■ Articolo
******

Tiro offriva di sottomettersi mandando una delegazione di maggiorenti ed inviata dall'assemblea cittadina che aveva deliberato di favorirlo in ogni modo, in assenza del re Azemilk. La trattativa proseguì per il meglio, vennero anche offerti una corona d'oro al conquistatore e copiosi rifornimenti al suo esercito.

 

Alessandro aveva capito che nell’atteggiamento dei Tiri c’era qualcosa di strano e decise probabilmente di metterli alla prova. Alessandro espresse allora il desiderio di offrire un sacrificio rituale nel tempio dedicato al dio della città Melqart, a cui la città era votata e che era identificato con il greco Eracle, fondatore della dinastia Argeade.

 

Era il febbraio 332 a.C., e si stavano svolgendo i riti sacri proprio in onore del dio. Per ambedue le fazioni, il sacrificio che Alessandro avrebbe svolto avrebbe rappresentato una manifestazione della sua sovranità.

 

Con questa mossa il giovane metteva in chiara difficoltà i Tirii sulle loro reali intenzioni: per questo la stessa assemblea lo invitava a celebrare nella Tiro Antica, sulla terraferma, specificando che la loro disponibilità non riguardava l'entrata in città, che era preclusa a lui come ai Persiani, fino a quando l'esito del conflitto non avesse preso una piega più definita. In questo modo si svelavano le reali intenzioni dei fenici: una velata neutralità.

******

■ Dati riportati
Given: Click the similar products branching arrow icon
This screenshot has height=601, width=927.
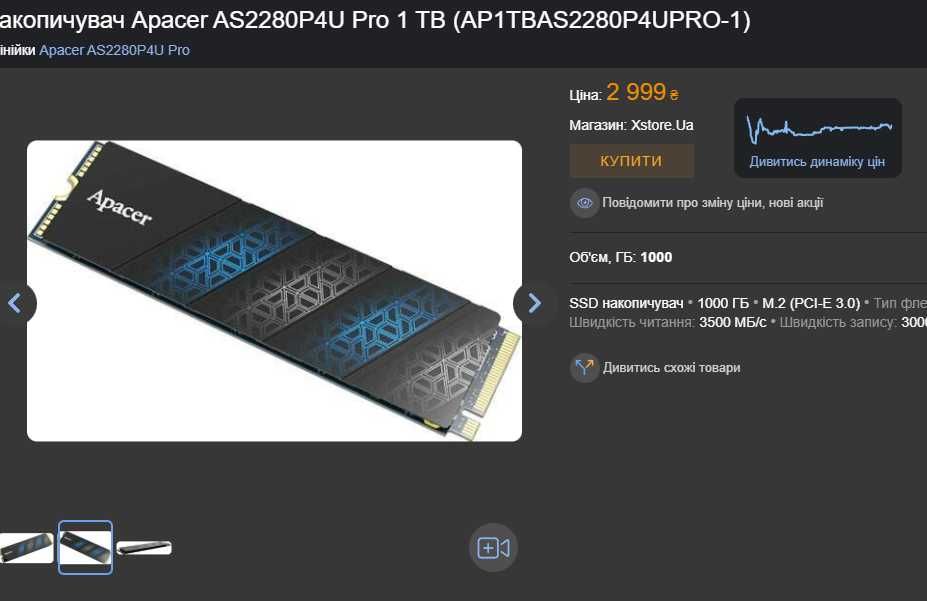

******

■ Attività da svolgere
[1] Riscrivi il passo del testo su Alessandro e Tiro cominciando da "Con questa mossa" e terminando con "una velata neutralità.", dove "Tiro Antica" deve diventare "Paleotiro".
[2] Riassumi in forma più breve il paragrafo del testo su Alessandro e Tiro che inizia con "Con questa mossa", conservandone i fatti principali.
Il materiale riportato qui sopra non serve per lo svolgimento.

■ Soluzioni degli esercizi
[1]
Con questa mossa il giovane metteva in chiara difficoltà i Tirii sulle loro reali intenzioni: per questo la stessa assemblea lo invitava a celebrare nella Paleotiro, sulla terraferma, specificando che la loro disponibilità non riguardava l'entrata in città, che era preclusa a lui come ai Persiani, fino a quando l'esito del conflitto non avesse preso una piega più definita. In questo modo si svelavano le reali intenzioni dei fenici: una velata neutralità.

[2] Con questa mossa Alessandro costrinse i Tirii a chiarire le loro intenzioni. L'assemblea lo invitò a celebrare nella Tiro Antica, sulla terraferma. Gli negò però l'ingresso in città, vietato anche ai Persiani, finché l'esito del conflitto non si fosse definito. I Fenici rivelavano così una velata neutralità.